A Ghost Story (2017): en los abismos de la eternidad
Nota: 9
Dirección: David Lowery
Guión: David Lowery
Reparto: Rooney Mara, Casey Affleck
Fotografía: Andrew Droz Palermo
Duración: 93 Min.
Al ser humano siempre le ha obsesionado trascender su físico mortal. En vano, la religión y la ciencia han tratado de satisfacer unas aspiraciones que ni siquiera el arte ha garantizado en sus tentativas más brillantes. Es posible que dentro de cientos de años y después de una guerra nuclear que acabe con la tierra, Beethoven siga viviendo en el recuerdo de algún superviviente a través de su novena sinfonía. Pero hay un largo camino de ahí a la eternidad. Porque la memoria también se desvanece cuando el tiempo se enfrenta a esa curva que conecta el final con un nuevo inicio.
«¿A quien esperas?«, pregunta el protagonista a otro personaje que parece encontrarse en sus mismas circunstancias. «No lo recuerdo«, responde éste. Parece como si el mañana caminara lentamente hacia un rumbo angustiosamente incierto, mientras el ayer dejó atrás el pasado a la velocidad de la luz, así como los sueños y los recuerdos de antaño. Evidentemente, se trata de una percepción subjetiva del tiempo, sometida al estado de ánimo de un protagonista cuyo principal cometido parece reducirse a la espera.
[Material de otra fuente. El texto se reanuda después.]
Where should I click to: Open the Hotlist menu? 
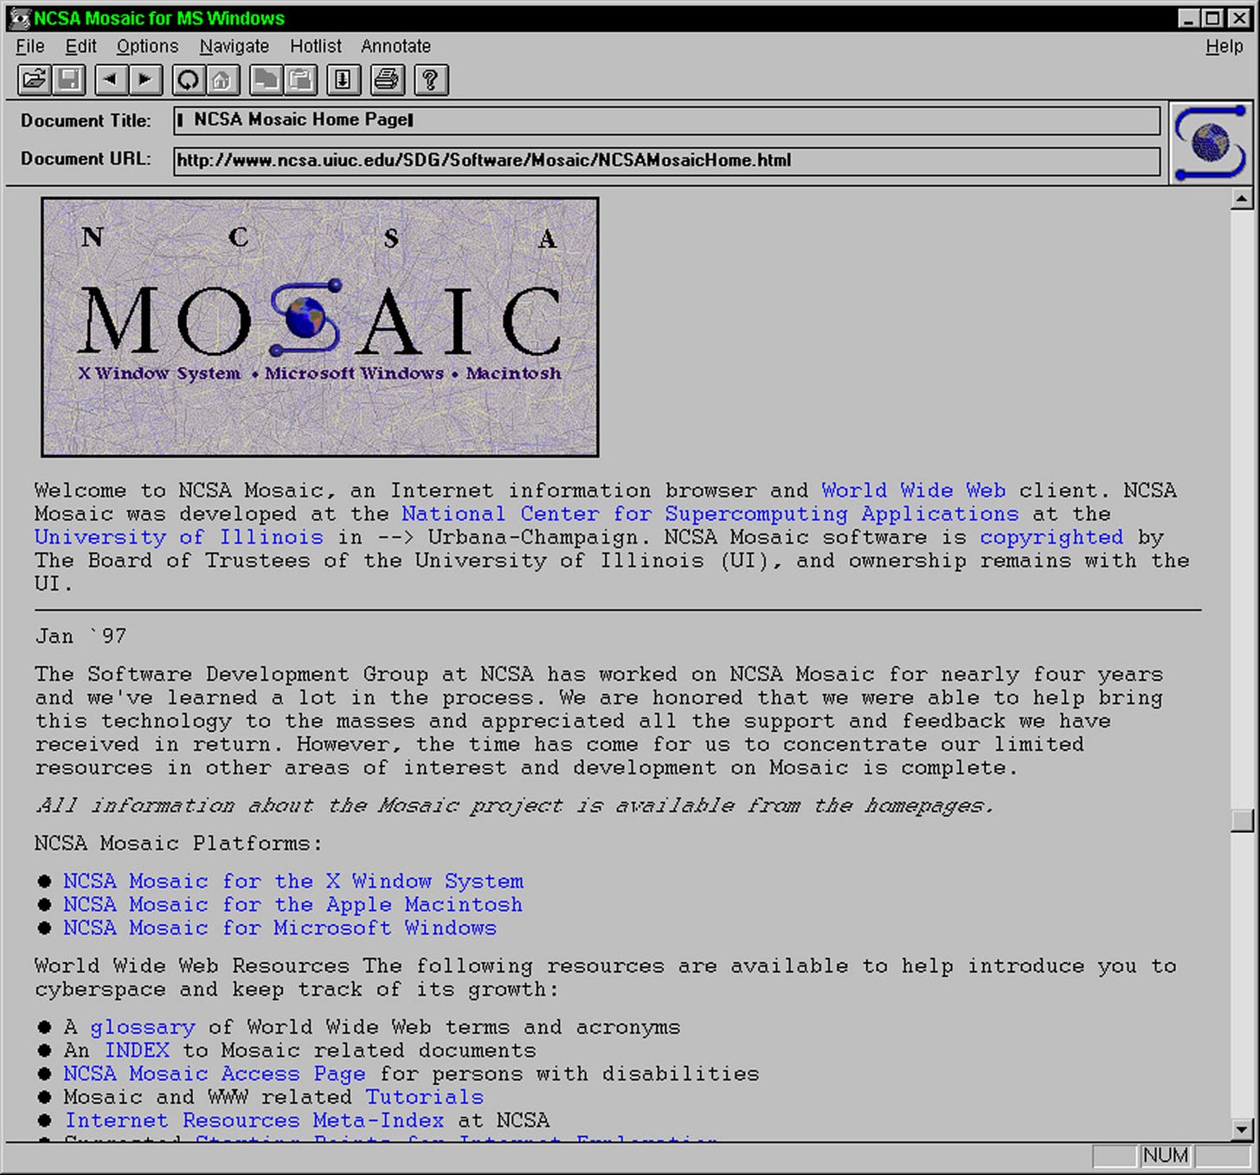pos(315,46)
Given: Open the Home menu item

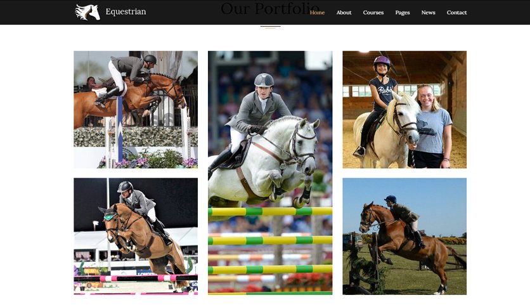Looking at the screenshot, I should click(x=317, y=13).
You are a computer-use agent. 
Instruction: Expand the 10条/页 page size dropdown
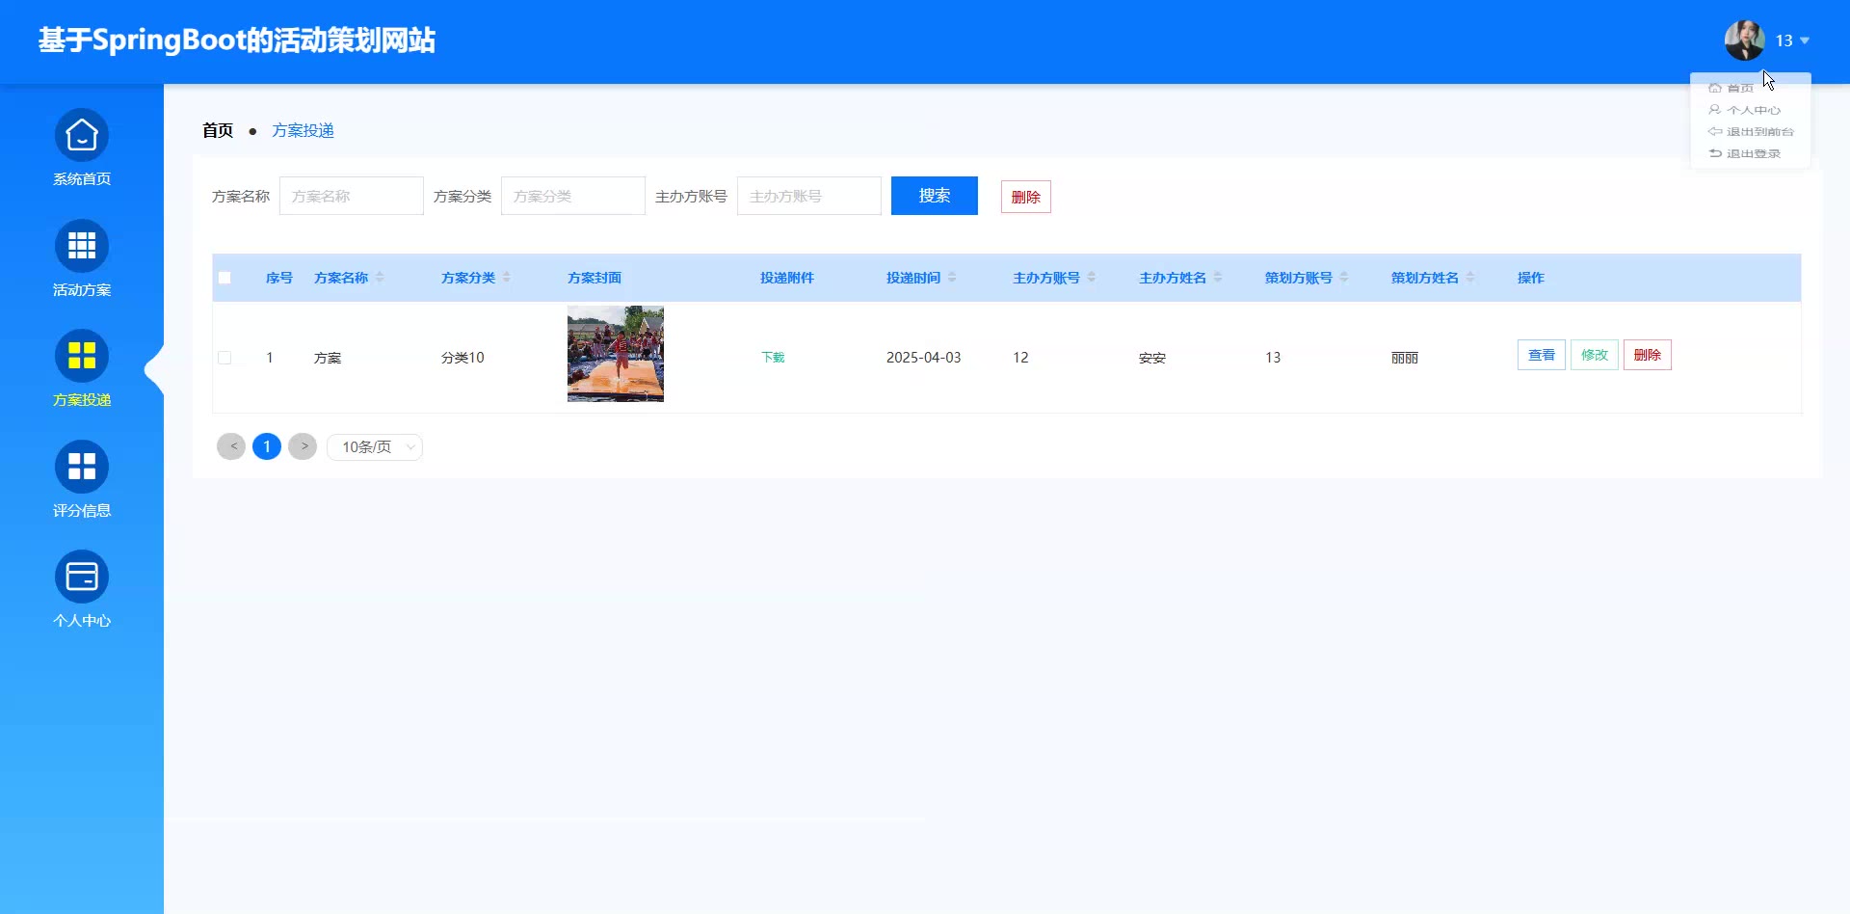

Por esa misma razón, los planos de A Ghost Story registran la importancia de las acciones más cotidianas y de los tiempos muertos más irrelevantes, ambos inadvertidos en vida y fuera del alcance del protagonista después de su muerte. Pasan las horas, los días, los años. Cambian los inquilinos de esa cárcel que un día fue su hogar. Pero no vuelve a repetirse la combinación de cuando amó y fue amado, de cuando el paraíso se disfrazaba de conversación sobre el sofá del salón o de un abrazo y unas caricias inocentes bajo las sábanas de la cama.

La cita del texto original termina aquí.